● Your objective:
Look through the listing below and write out exactly the lines from the line with "Where should I" to the line with "887x484 pixels.", both included, and no others.

● Data shown:
══════════════════════════════

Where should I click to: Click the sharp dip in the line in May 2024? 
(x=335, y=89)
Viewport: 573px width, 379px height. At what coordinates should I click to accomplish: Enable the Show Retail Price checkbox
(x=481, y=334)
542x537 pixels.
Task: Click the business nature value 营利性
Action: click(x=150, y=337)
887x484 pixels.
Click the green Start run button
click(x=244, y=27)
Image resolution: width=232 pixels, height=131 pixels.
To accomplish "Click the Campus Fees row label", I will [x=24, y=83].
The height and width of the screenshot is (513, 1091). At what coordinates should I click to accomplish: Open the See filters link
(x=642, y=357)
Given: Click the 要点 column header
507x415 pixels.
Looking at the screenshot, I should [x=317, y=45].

══════════════════════════════

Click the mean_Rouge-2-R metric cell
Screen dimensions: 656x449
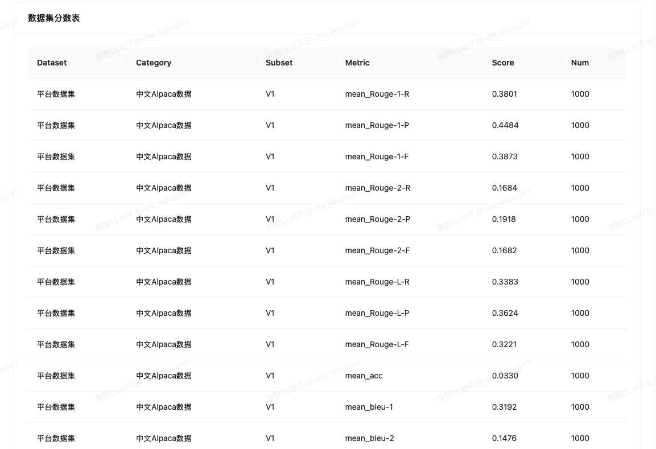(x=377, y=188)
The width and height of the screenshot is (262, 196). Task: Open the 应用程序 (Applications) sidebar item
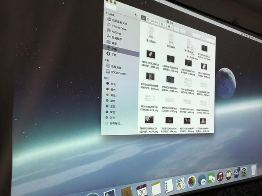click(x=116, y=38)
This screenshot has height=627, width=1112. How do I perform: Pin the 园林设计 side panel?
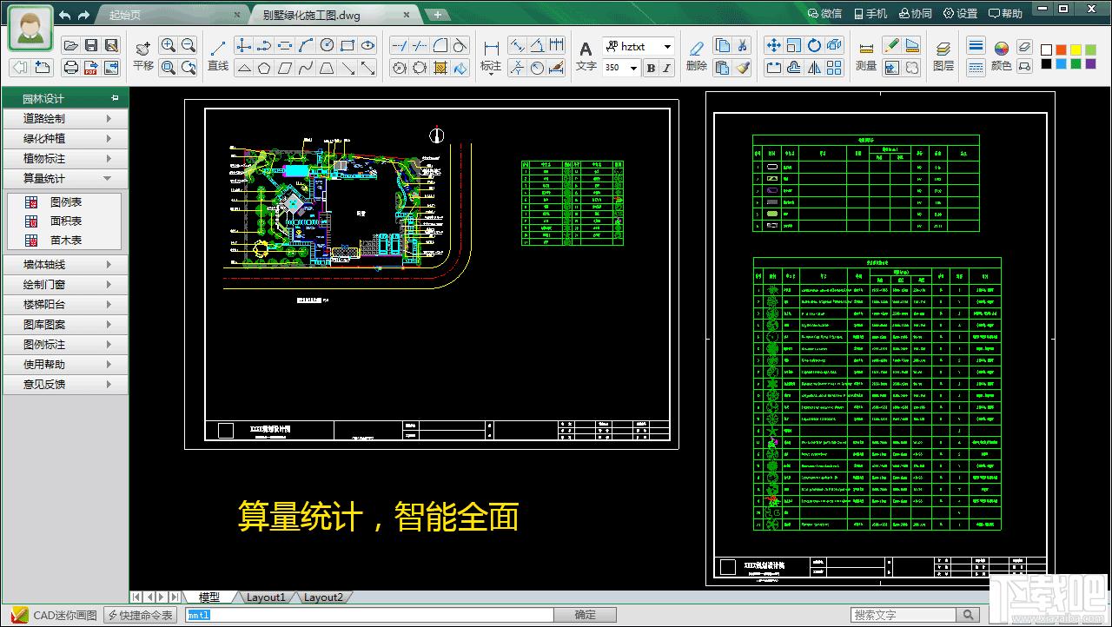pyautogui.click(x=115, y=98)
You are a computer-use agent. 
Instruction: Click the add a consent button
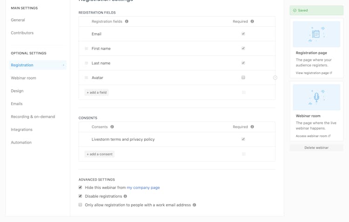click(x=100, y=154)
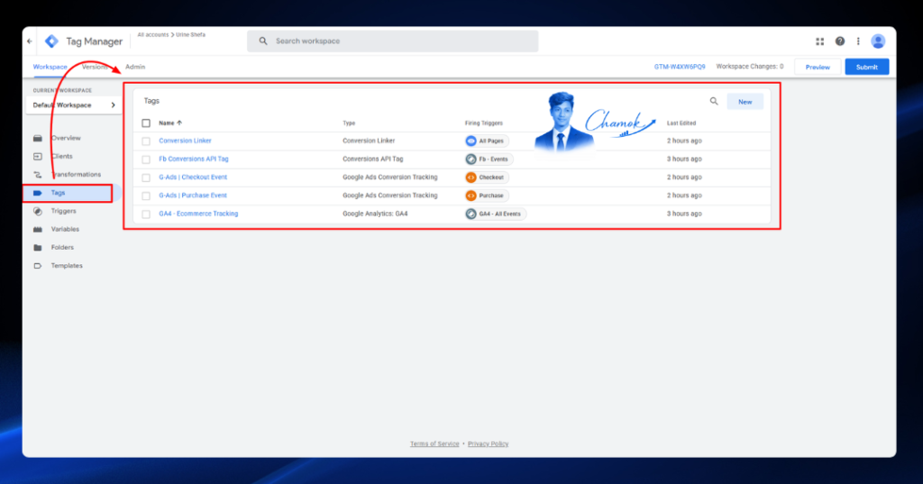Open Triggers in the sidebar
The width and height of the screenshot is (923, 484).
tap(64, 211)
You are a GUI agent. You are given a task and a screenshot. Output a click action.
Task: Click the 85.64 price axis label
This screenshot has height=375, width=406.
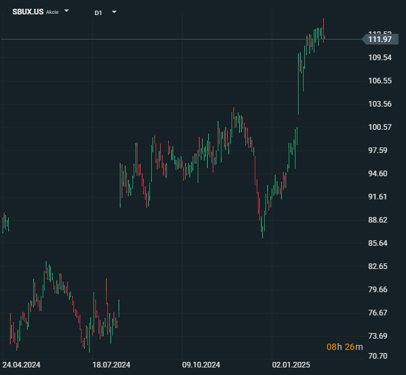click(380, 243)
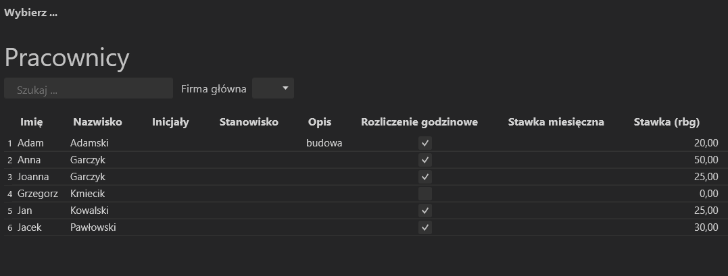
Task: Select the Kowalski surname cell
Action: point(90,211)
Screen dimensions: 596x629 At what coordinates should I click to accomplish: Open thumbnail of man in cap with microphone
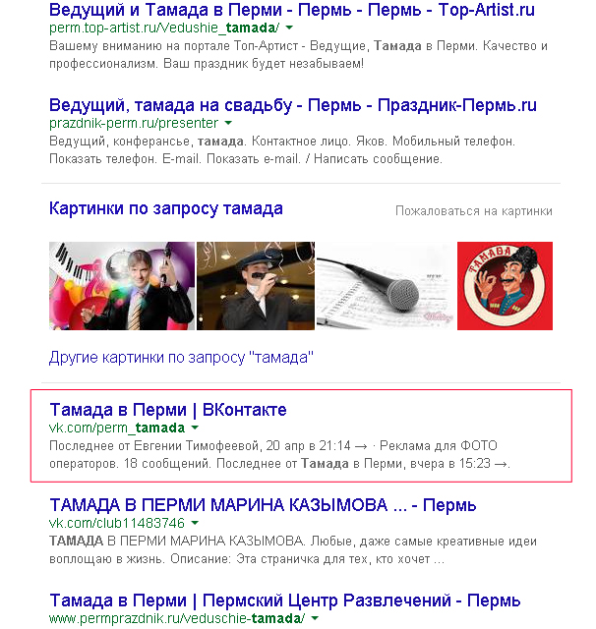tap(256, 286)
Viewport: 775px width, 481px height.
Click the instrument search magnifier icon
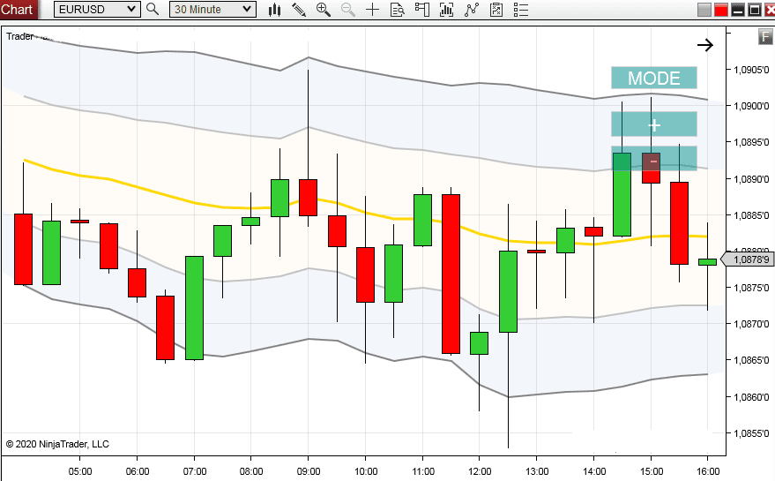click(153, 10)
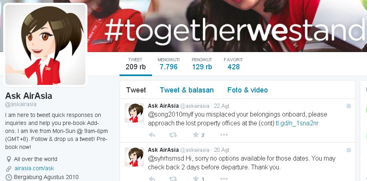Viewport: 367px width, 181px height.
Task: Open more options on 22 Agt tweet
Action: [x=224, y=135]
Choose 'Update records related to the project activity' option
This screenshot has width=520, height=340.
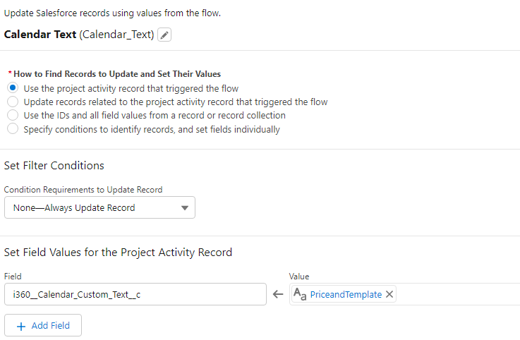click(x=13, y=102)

══════════════════════════════

● Result of this task:
Where should I click to: Click the sharp dip in the line in May 2024? 
(x=335, y=89)
Viewport: 573px width, 379px height. At what coordinates should I click to accomplish: Enable the Show Retail Price checkbox
(x=481, y=334)
542x537 pixels.
Task: Click the business nature value 营利性
Action: click(x=150, y=337)
887x484 pixels.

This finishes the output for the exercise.